## Instructions for the task
Leaving out all pictures, repeat exactly the lines from the one that holds "Task: Open the property inspector gears icon" to the last line of the entries below.

Stored data
===

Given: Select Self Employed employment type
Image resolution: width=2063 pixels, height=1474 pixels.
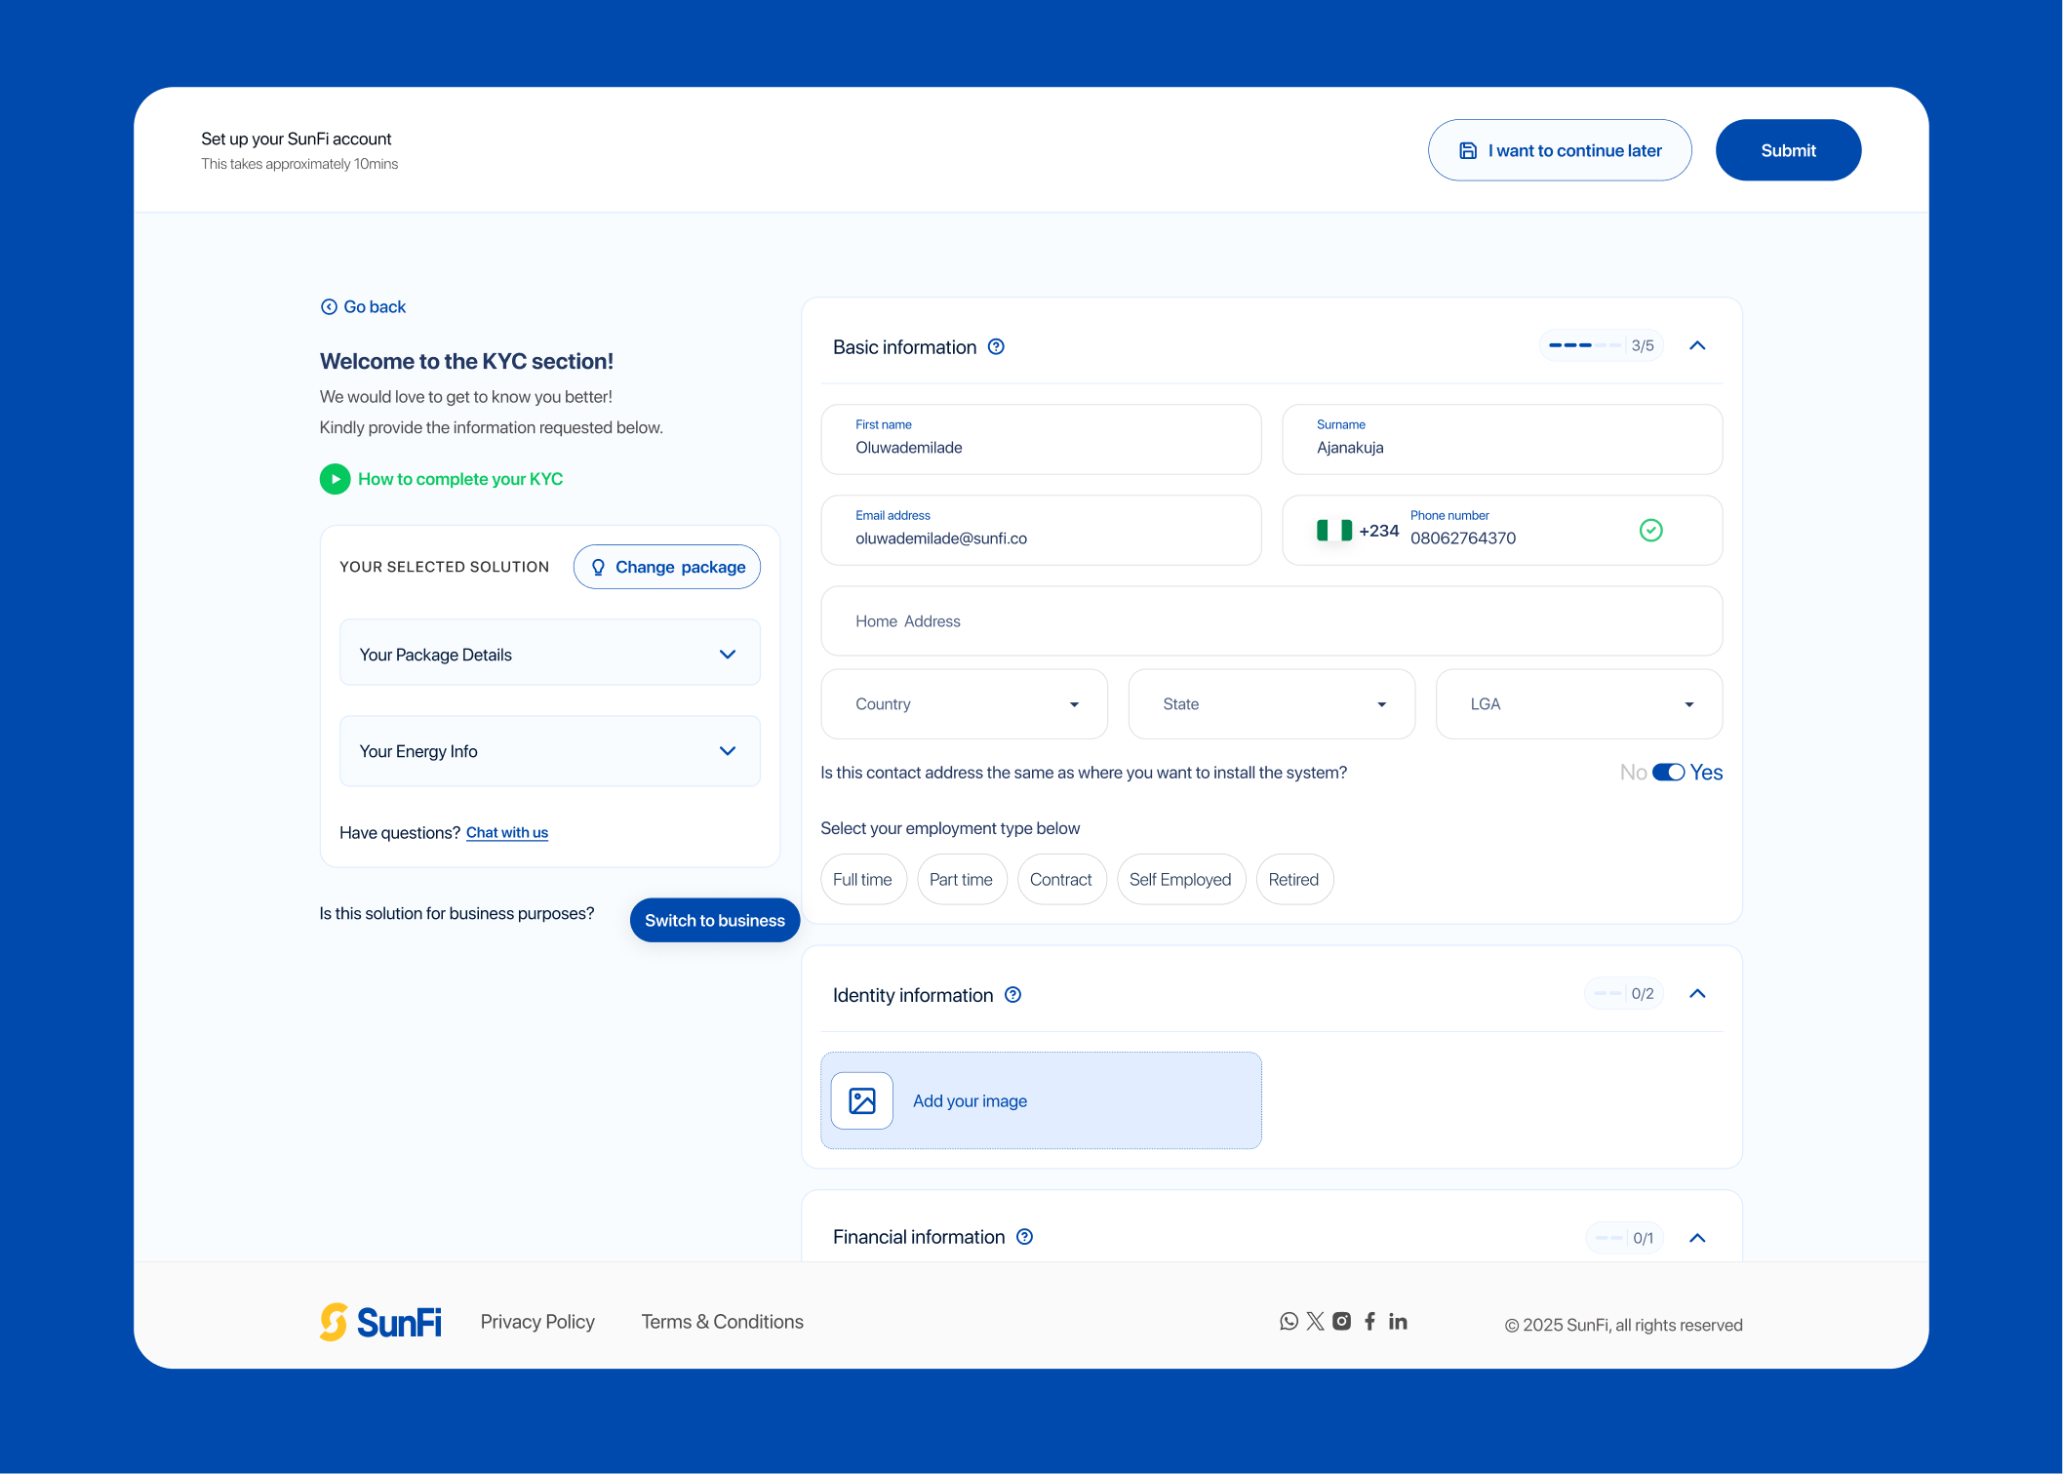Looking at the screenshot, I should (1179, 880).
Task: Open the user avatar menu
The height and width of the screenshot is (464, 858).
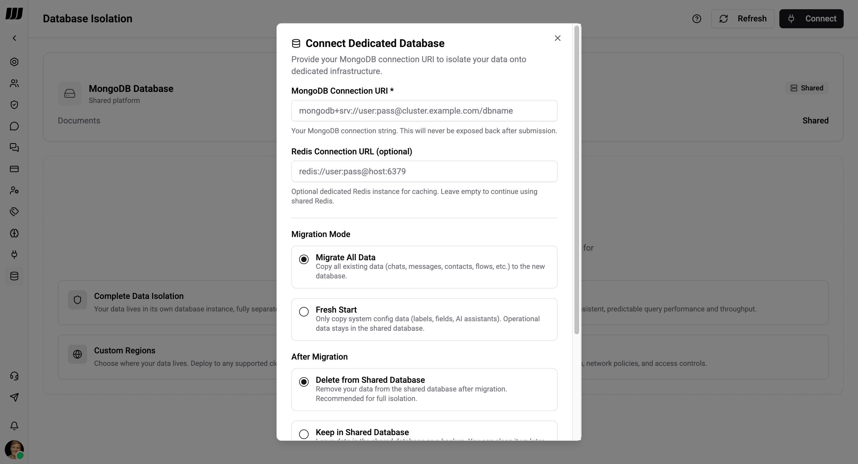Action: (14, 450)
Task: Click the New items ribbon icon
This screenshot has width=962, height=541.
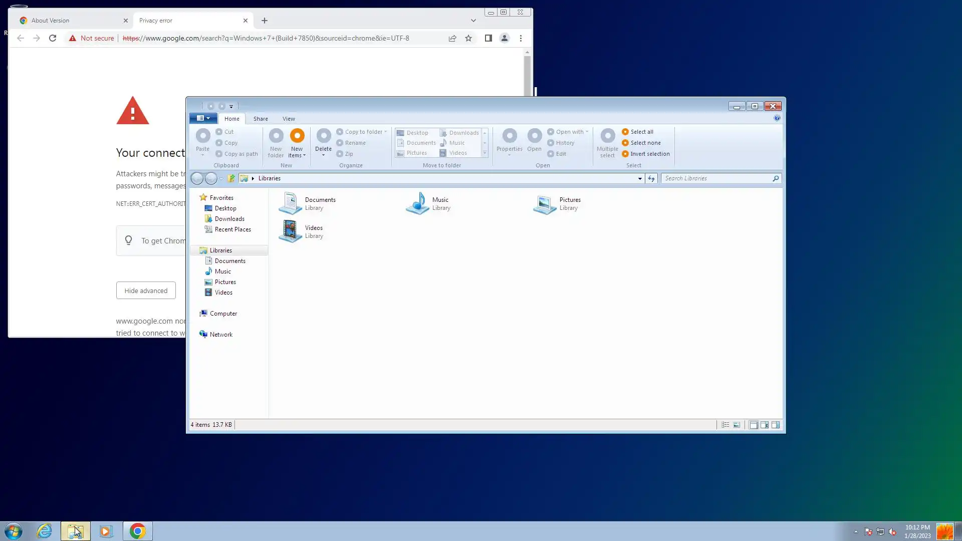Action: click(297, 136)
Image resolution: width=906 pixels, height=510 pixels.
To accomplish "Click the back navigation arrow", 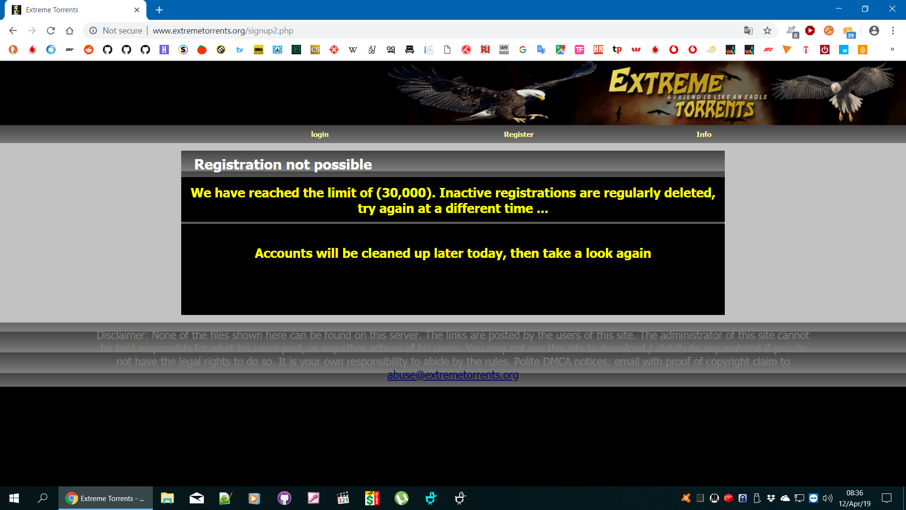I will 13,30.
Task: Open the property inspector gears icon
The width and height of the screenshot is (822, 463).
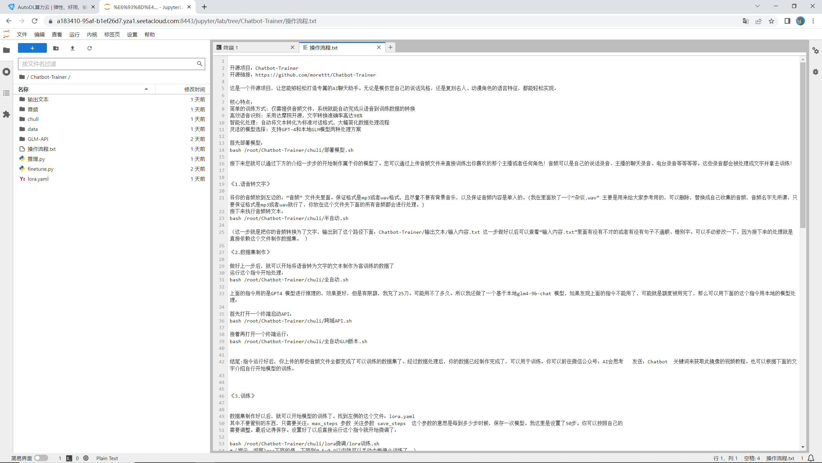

===

## Solved problem
Task: Open the property inspector gears icon
The width and height of the screenshot is (822, 463).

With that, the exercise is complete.